6. **Diffusion failed** for this task even after the [-1,1] normalization fix. Architectural
   issue (model never learns to use image conditioning, predicts marginal noise). Not the
   right tool for sparse keypoint heatmaps — CE volume is significantly easier to optimize.

### What we DIDN'T try (defer / future work)

- Past-N-frame history encoding (Cameron mentioned it; never got to it)
- MAP two-iteration denoising (the cheap diffusion variant)
- DA3-LARGE-1.1 / GIANT-1.1 (retrained HF variants, possibly better for in-lab scenes)
- Full closed-loop rollout success rate on real robot — the next milestone after the
  Mac agent finishes the deploy script

### Status of the agent fleet

- **figure_maker**: building a method diagram for the dino_kv volume mechanism (inbox
  entry sent today; data pre-extracted at `/data/cameron/para/paper/figs/data/volume_kv_example.npz`)
- **mac**: copying the production checkpoint locally + updating the deploy script with
  the new volume inference setup (inbox entry sent today; checkpoint at
  `/data/cameron/para/libero/checkpoints/da3_dino_kv_full_izzy_ft/latest.pth`)
- **backbones** (me): leaderboard finalised, awaiting next direction. No active runs.

### What CLAUDE.md / EXPERIMENTS.md should be updated to reflect

- Architecture section in CLAUDE.md still describes the old DINO + 1×1 conv volume head
  with N_WINDOW=12, N_HEIGHT_BINS=32. The new arch:
  - N_WINDOW = 8 (not 12)
  - Pred grid = 56×56 (was 64×64)
  - Backbone = DINOv3 ViT-S/16+ (was unspecified)
  - Head = factored KV (not dense 1×1 conv to T×Z channels)
  - Loss = volume CE only (depth distillation dropped — DA3-specific)
  - Saved memory updates: `feedback_da3_large_default`, `feedback_train_argmax_metric`,
    `feedback_latest_not_best_ckpt`, `feedback_default_arch_dino_kv_sin_sin`.
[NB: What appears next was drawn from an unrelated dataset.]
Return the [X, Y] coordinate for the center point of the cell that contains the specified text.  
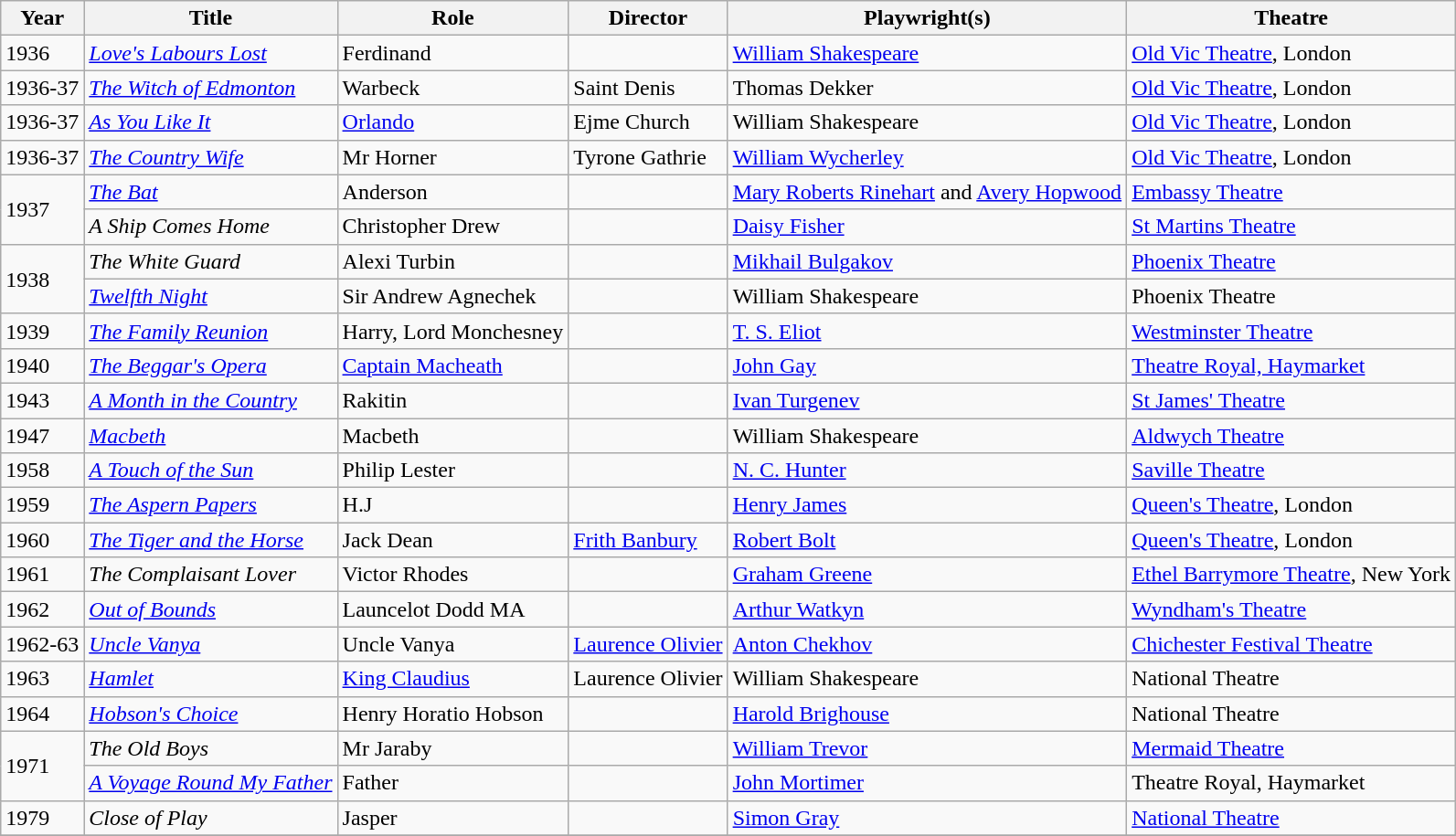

- EXPERIMENTS.md should add the smith300 leaderboard (full table in
  `/data/cameron/agents_stuff/agents/backbones/status.md` — see "Final standings"
  near the top of the file).

### Suggested narrative for the method section

Given the train-fit findings, the paper's method section should probably emphasise:
1. The volume formulation (joint pixel+height) as the key insight enabling richer training signal.
2. The KV-factored head as the parameter-efficient instantiation that does most of the work.
3. The sin/sin positional encoding as the principled choice — ordinal prior on time and
   height bins, zero extra params, defensible to reviewers without arch ablations dominating
   the paper.
4. Briefly mention that bigger backbones / dense heads were ablated and found worse —
   a small results table fits the head > backbone story without paper bloat.

If you want a fuller writeup with numbers, the source-of-truth document is
`/data/cameron/agents_stuff/agents/backbones/status.md` (top of file).